▶ BRIEF: Count how many lines of the data below contain the string "computer", and treat uppercase and lowercase letters as different. Reply with that number alone.

==== DATA EXCERPTS ====

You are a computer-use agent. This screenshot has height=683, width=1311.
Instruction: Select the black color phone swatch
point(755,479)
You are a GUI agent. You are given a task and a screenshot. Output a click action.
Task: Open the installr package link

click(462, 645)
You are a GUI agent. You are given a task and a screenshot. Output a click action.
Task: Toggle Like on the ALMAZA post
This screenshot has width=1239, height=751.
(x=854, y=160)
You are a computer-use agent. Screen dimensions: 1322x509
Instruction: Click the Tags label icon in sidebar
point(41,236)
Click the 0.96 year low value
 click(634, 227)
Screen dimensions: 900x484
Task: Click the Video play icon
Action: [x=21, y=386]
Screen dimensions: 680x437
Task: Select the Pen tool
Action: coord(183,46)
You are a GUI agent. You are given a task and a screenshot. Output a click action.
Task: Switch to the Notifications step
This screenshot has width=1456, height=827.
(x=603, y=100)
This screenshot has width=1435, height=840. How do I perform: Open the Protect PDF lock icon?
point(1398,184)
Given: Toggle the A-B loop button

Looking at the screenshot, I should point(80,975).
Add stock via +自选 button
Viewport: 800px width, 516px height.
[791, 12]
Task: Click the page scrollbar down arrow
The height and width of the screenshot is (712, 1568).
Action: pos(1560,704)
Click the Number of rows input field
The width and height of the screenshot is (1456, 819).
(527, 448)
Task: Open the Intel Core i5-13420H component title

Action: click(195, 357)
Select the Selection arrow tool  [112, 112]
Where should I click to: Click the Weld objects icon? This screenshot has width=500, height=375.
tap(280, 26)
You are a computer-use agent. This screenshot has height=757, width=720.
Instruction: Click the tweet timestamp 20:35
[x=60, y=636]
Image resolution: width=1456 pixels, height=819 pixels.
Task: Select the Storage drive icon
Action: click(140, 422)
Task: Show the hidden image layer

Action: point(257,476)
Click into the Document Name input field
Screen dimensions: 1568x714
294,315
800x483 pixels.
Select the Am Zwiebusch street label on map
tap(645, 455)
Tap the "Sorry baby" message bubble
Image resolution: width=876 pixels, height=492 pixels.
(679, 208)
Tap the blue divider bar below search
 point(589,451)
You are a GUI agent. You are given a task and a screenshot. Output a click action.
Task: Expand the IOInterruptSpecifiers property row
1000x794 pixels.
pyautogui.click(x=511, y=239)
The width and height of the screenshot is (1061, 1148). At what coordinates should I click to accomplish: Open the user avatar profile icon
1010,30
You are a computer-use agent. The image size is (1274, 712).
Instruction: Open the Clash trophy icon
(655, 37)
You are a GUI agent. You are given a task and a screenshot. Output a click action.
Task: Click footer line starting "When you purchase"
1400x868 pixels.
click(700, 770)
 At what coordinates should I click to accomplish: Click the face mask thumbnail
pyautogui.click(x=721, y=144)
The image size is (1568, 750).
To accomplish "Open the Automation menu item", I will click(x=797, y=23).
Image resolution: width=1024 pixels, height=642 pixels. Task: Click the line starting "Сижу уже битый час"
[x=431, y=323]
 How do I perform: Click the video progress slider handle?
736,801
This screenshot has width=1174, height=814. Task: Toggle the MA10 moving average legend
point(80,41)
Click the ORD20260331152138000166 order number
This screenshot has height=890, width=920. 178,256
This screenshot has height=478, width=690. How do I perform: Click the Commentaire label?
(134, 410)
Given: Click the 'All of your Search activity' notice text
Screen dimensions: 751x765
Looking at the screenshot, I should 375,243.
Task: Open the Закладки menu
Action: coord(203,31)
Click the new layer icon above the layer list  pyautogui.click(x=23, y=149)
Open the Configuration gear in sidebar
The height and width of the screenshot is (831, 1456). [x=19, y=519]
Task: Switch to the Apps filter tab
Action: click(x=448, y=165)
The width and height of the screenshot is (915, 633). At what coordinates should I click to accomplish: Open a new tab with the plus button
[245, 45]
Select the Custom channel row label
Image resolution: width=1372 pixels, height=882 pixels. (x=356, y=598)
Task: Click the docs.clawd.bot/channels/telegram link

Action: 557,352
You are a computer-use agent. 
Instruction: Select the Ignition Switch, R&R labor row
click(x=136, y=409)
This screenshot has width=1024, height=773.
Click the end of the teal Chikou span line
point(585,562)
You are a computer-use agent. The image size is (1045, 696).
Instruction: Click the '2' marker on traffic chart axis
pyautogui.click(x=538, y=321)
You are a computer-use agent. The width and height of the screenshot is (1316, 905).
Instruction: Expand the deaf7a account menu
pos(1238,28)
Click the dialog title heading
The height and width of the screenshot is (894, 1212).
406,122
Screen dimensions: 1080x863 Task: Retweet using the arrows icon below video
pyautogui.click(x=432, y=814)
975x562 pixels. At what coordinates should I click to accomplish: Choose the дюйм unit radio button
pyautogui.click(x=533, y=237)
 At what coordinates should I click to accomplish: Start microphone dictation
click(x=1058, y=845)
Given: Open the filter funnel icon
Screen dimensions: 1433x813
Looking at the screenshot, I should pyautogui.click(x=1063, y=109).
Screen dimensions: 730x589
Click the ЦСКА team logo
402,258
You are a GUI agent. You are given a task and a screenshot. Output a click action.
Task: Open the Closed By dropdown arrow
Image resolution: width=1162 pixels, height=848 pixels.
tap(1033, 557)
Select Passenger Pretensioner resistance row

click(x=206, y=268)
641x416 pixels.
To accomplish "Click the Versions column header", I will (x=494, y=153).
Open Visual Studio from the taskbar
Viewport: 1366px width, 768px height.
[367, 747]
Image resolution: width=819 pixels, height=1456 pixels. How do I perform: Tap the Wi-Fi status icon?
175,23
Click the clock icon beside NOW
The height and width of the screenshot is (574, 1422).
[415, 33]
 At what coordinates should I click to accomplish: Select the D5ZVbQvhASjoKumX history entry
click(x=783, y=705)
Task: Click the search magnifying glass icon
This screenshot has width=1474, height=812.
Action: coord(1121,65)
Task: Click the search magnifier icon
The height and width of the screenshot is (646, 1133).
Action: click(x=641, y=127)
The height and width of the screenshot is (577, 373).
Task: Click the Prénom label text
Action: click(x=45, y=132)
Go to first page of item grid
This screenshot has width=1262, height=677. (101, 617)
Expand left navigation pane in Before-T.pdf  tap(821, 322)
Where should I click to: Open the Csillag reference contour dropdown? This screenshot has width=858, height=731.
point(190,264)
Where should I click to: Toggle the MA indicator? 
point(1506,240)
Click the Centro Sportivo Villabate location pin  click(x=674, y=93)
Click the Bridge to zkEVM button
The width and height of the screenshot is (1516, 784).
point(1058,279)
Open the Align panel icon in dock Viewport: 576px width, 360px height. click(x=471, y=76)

====

▶ COMPLETE RESPONSE: 7